Does fasting jump start weight loss?

Aug 3rd '14 15:07 PM
Caffeinated
Why exactly does chronic low calorie eating result in slowed down metabolism. That doesn't seem to make much sense to me. It would seem like if one consistently ate fewer calories than their body needs, they would consistently lose weight.
Aug 4th '14 07:58 AM
Stephen Reed
Quote by Caffeinated:
Why exactly does chronic low calorie eating result in slowed down metabolism. That doesn't seem to make much sense to me. It would seem like if one consistently ate fewer calories than their body needs, they would consistently lose weight.

Well, if you look at a lot of people (women in particular) who have eaten rediculously low calories for a long time (800 cals a day perhaps), they generally stop losing weight and wonder why.
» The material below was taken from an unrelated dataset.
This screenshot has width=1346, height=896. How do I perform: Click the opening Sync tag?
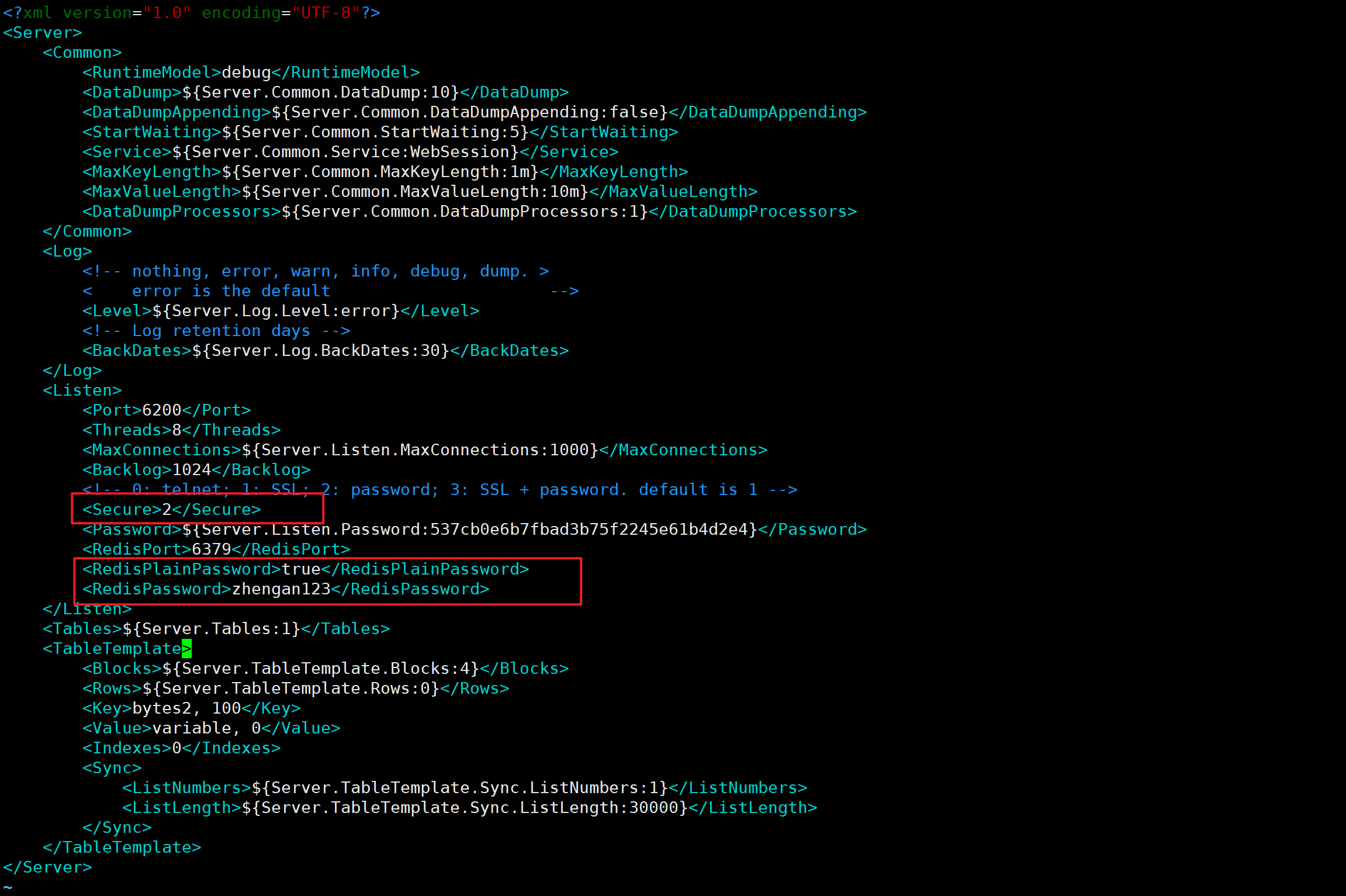point(112,768)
Up there calories to a more realistic number, the weight loss starts again.

I'm not going to say that the whole 'starvation mode' idea is totally correct, but the bodt will definitely do a number of things with consistent super low calorie eating.
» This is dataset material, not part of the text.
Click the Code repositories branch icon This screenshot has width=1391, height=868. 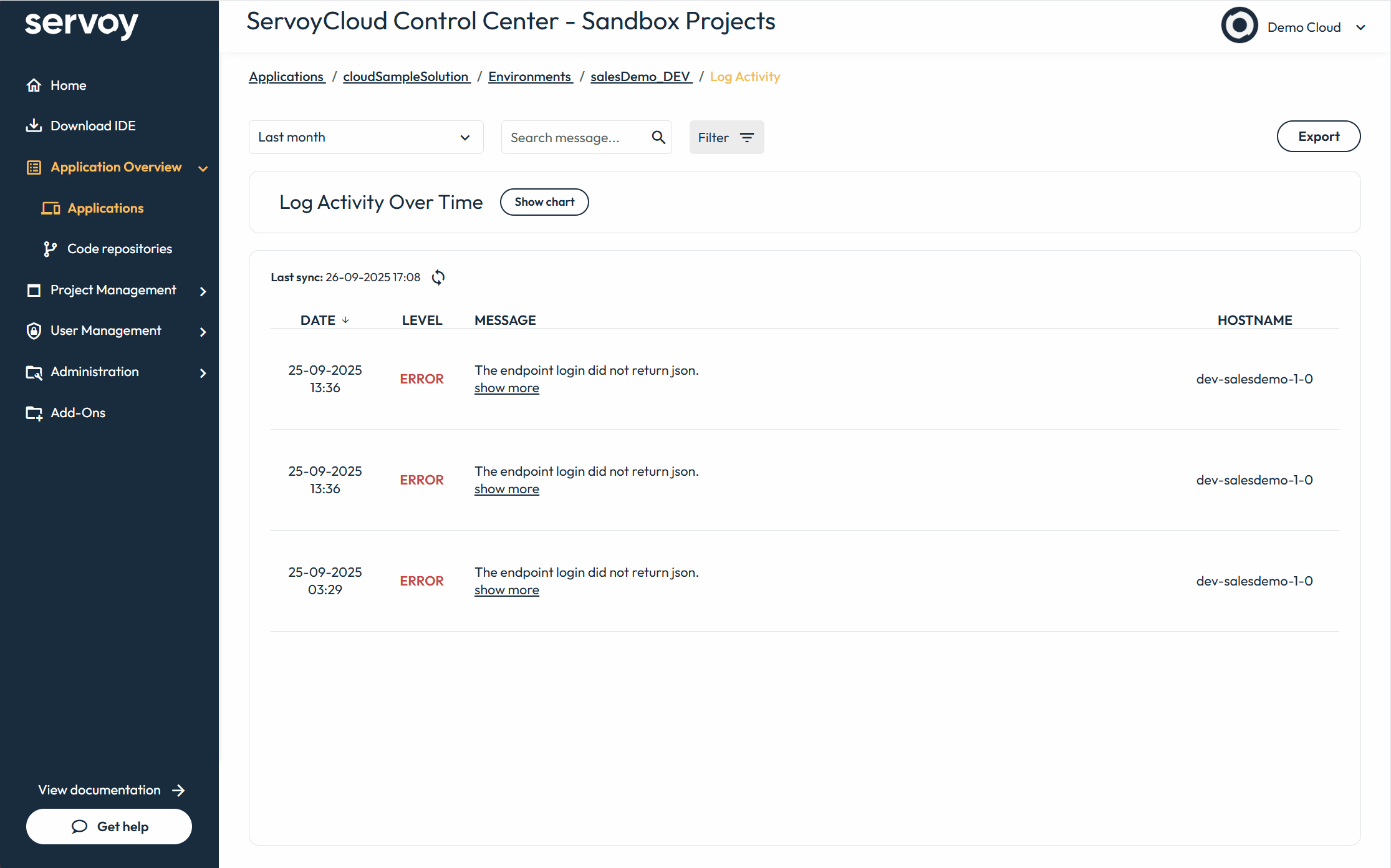coord(50,249)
1. Slow metabolism so that you are using less energy (calories) to function
2. Slow YOU down, make you more tired, lethargic, less interested in moving around, as a way of preserving energy.
3. Do all sorts of funky hormonal stuff to make you want to eat.

Of course, chronic calorie restriction, a la real starvation, will eventually make your body start to devour it's own lean tissue to use as a source of energy, but very low calorie diets will do that too, not cool at all, considering muscle is the most metabolically active tissue in the body.
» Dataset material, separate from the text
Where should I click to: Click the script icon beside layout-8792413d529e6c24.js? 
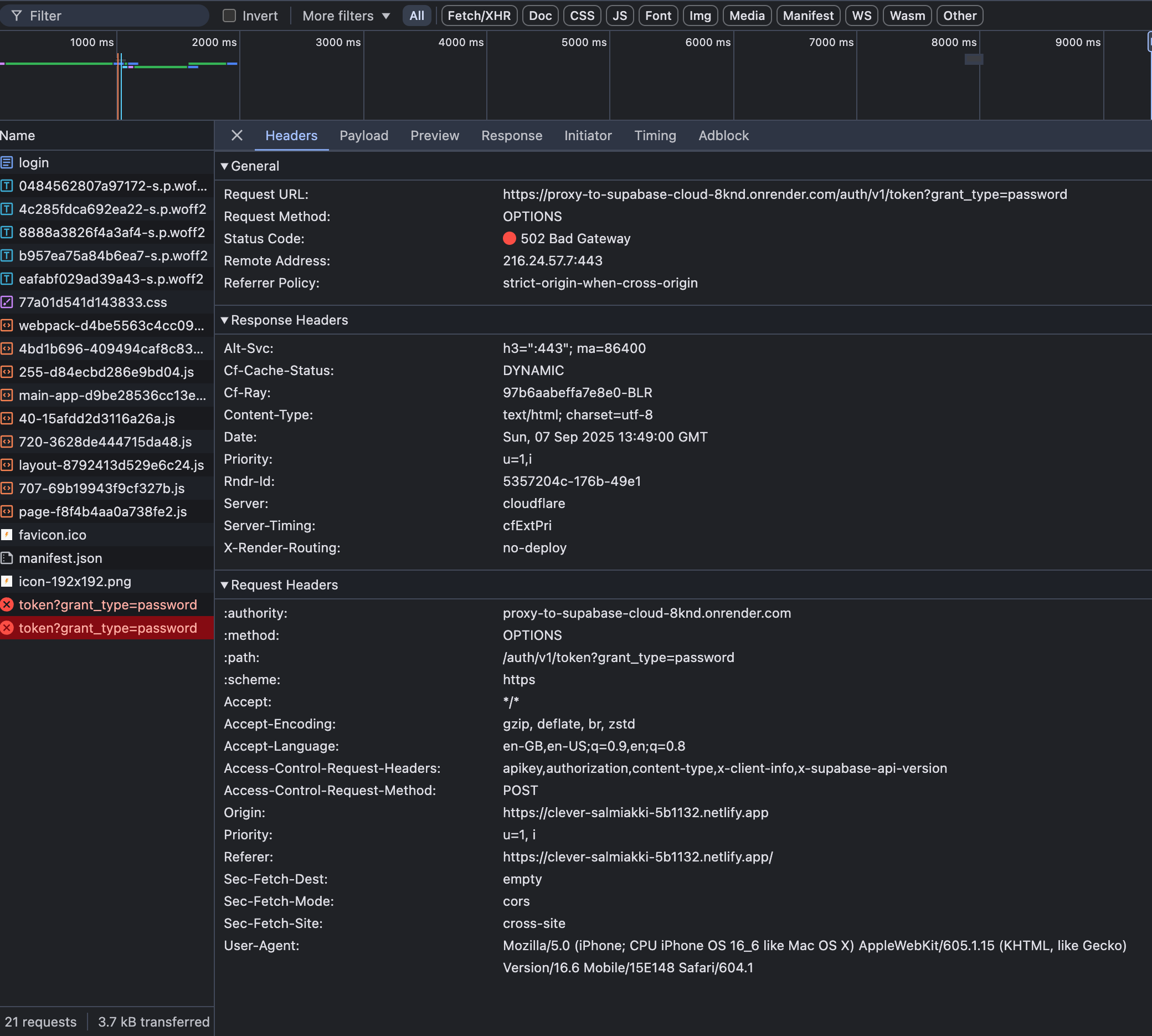[7, 465]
Lose muscle, metabolic rate is slowed anyway, so chronic low cal diets are really a self perpetuating cycle of doom.
Dec 19th '14 21:18 PM
avidian
From what I understand when you start out fasting you should start slow and work your way up. A day here, a while later maybe two days and at some point you can work your way up to fasting for a week once or twice a year. Is that wrong?